'''

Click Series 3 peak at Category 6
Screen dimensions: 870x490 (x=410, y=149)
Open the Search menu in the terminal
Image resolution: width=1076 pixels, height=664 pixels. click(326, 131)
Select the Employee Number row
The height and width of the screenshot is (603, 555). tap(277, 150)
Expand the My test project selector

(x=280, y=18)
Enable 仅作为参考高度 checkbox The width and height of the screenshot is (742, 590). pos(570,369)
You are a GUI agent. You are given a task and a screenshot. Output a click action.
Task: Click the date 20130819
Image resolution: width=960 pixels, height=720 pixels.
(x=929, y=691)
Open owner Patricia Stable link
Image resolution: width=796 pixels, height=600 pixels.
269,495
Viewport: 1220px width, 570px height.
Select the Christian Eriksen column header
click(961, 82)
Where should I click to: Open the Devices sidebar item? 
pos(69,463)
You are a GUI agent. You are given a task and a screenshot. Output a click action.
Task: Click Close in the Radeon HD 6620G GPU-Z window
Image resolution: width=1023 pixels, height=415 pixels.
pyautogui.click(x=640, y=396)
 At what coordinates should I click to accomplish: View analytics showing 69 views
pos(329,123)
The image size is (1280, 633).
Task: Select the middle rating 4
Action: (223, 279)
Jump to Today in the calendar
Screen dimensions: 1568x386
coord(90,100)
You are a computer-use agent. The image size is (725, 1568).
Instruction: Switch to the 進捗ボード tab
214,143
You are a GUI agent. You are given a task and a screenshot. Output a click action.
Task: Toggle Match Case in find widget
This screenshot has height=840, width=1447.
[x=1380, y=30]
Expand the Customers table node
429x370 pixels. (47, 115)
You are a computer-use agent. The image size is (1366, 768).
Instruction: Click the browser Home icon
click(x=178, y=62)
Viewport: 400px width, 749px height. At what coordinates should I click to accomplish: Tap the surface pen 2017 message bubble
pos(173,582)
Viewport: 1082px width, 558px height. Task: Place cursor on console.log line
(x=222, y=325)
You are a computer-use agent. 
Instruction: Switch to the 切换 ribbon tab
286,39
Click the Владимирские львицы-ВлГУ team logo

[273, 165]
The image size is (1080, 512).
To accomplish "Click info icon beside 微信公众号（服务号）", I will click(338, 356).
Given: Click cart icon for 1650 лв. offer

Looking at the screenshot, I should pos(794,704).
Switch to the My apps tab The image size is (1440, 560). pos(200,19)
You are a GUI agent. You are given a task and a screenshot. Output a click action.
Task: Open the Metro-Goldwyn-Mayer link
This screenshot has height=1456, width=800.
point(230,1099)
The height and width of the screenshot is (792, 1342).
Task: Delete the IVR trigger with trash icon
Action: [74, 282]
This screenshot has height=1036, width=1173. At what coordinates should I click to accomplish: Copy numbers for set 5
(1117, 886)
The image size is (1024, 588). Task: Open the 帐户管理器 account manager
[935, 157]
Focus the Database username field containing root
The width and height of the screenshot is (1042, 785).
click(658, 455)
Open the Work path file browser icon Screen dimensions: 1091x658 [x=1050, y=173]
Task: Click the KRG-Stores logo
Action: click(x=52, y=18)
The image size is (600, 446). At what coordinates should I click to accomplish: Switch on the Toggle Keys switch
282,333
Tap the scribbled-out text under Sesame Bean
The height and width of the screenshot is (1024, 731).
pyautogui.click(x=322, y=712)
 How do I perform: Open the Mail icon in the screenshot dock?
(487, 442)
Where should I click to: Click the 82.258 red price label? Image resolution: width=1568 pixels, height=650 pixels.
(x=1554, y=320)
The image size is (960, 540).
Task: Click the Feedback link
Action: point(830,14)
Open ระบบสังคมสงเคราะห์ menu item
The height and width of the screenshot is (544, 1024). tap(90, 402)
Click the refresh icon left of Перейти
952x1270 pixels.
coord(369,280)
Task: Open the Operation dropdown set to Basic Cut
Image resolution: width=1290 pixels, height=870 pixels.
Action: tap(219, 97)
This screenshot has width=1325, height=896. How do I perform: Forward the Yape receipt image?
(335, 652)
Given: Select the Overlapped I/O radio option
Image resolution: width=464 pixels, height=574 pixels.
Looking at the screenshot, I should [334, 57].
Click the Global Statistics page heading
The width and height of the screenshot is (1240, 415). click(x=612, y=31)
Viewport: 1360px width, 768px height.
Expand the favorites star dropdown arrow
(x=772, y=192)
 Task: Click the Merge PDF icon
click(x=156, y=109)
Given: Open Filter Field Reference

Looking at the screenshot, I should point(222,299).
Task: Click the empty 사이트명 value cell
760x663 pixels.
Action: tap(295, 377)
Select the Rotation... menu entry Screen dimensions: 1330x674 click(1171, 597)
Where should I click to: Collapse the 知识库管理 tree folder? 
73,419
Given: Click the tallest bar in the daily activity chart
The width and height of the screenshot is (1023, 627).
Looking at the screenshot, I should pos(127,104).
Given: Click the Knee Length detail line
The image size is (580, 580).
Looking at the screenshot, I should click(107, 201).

'''

AIM OF THE EXERCISE -> Repeat all the material above, matching every character.

EXERCISE RESULT ->
Click Series 3 peak at Category 6
Screen dimensions: 870x490 (x=410, y=149)
Open the Search menu in the terminal
Image resolution: width=1076 pixels, height=664 pixels. click(326, 131)
Select the Employee Number row
The height and width of the screenshot is (603, 555). tap(277, 150)
Expand the My test project selector

(x=280, y=18)
Enable 仅作为参考高度 checkbox The width and height of the screenshot is (742, 590). pos(570,369)
You are a GUI agent. You are given a task and a screenshot. Output a click action.
Task: Click the date 20130819
Image resolution: width=960 pixels, height=720 pixels.
(x=929, y=691)
Open owner Patricia Stable link
Image resolution: width=796 pixels, height=600 pixels.
269,495
Viewport: 1220px width, 570px height.
Select the Christian Eriksen column header
click(961, 82)
Where should I click to: Open the Devices sidebar item? 
pos(69,463)
You are a GUI agent. You are given a task and a screenshot. Output a click action.
Task: Click Close in the Radeon HD 6620G GPU-Z window
Image resolution: width=1023 pixels, height=415 pixels.
pyautogui.click(x=640, y=396)
 At what coordinates should I click to accomplish: View analytics showing 69 views
pos(329,123)
The image size is (1280, 633).
Task: Select the middle rating 4
Action: (223, 279)
Jump to Today in the calendar
Screen dimensions: 1568x386
coord(90,100)
You are a computer-use agent. The image size is (725, 1568).
Instruction: Switch to the 進捗ボード tab
214,143
You are a GUI agent. You are given a task and a screenshot. Output a click action.
Task: Toggle Match Case in find widget
This screenshot has height=840, width=1447.
[x=1380, y=30]
Expand the Customers table node
429x370 pixels. (47, 115)
You are a computer-use agent. The image size is (1366, 768).
Instruction: Click the browser Home icon
click(x=178, y=62)
Viewport: 400px width, 749px height. At what coordinates should I click to accomplish: Tap the surface pen 2017 message bubble
pos(173,582)
Viewport: 1082px width, 558px height. Task: Place cursor on console.log line
(x=222, y=325)
You are a computer-use agent. 
Instruction: Switch to the 切换 ribbon tab
286,39
Click the Владимирские львицы-ВлГУ team logo

[273, 165]
The image size is (1080, 512).
To accomplish "Click info icon beside 微信公众号（服务号）", I will click(338, 356).
Given: Click cart icon for 1650 лв. offer

Looking at the screenshot, I should pos(794,704).
Switch to the My apps tab The image size is (1440, 560). pos(200,19)
You are a GUI agent. You are given a task and a screenshot. Output a click action.
Task: Open the Metro-Goldwyn-Mayer link
This screenshot has height=1456, width=800.
point(230,1099)
The height and width of the screenshot is (792, 1342).
Task: Delete the IVR trigger with trash icon
Action: [74, 282]
This screenshot has height=1036, width=1173. At what coordinates should I click to accomplish: Copy numbers for set 5
(1117, 886)
The image size is (1024, 588). Task: Open the 帐户管理器 account manager
[935, 157]
Focus the Database username field containing root
The width and height of the screenshot is (1042, 785).
click(658, 455)
Open the Work path file browser icon Screen dimensions: 1091x658 [x=1050, y=173]
Task: Click the KRG-Stores logo
Action: click(x=52, y=18)
The image size is (600, 446). At what coordinates should I click to accomplish: Switch on the Toggle Keys switch
282,333
Tap the scribbled-out text under Sesame Bean
The height and width of the screenshot is (1024, 731).
pyautogui.click(x=322, y=712)
 How do I perform: Open the Mail icon in the screenshot dock?
(487, 442)
Where should I click to: Click the 82.258 red price label? Image resolution: width=1568 pixels, height=650 pixels.
(x=1554, y=320)
The image size is (960, 540).
Task: Click the Feedback link
Action: point(830,14)
Open ระบบสังคมสงเคราะห์ menu item
The height and width of the screenshot is (544, 1024). tap(90, 402)
Click the refresh icon left of Перейти
952x1270 pixels.
coord(369,280)
Task: Open the Operation dropdown set to Basic Cut
Image resolution: width=1290 pixels, height=870 pixels.
Action: tap(219, 97)
This screenshot has width=1325, height=896. How do I perform: Forward the Yape receipt image?
(335, 652)
Given: Select the Overlapped I/O radio option
Image resolution: width=464 pixels, height=574 pixels.
Looking at the screenshot, I should [334, 57].
Click the Global Statistics page heading
The width and height of the screenshot is (1240, 415). click(x=612, y=31)
Viewport: 1360px width, 768px height.
Expand the favorites star dropdown arrow
(x=772, y=192)
 Task: Click the Merge PDF icon
click(x=156, y=109)
Given: Open Filter Field Reference

Looking at the screenshot, I should point(222,299).
Task: Click the empty 사이트명 value cell
760x663 pixels.
Action: tap(295, 377)
Select the Rotation... menu entry Screen dimensions: 1330x674 click(1171, 597)
Where should I click to: Collapse the 知识库管理 tree folder? 
73,419
Given: Click the tallest bar in the daily activity chart
The width and height of the screenshot is (1023, 627).
Looking at the screenshot, I should pos(127,104).
Given: Click the Knee Length detail line
The image size is (580, 580).
Looking at the screenshot, I should click(107, 201).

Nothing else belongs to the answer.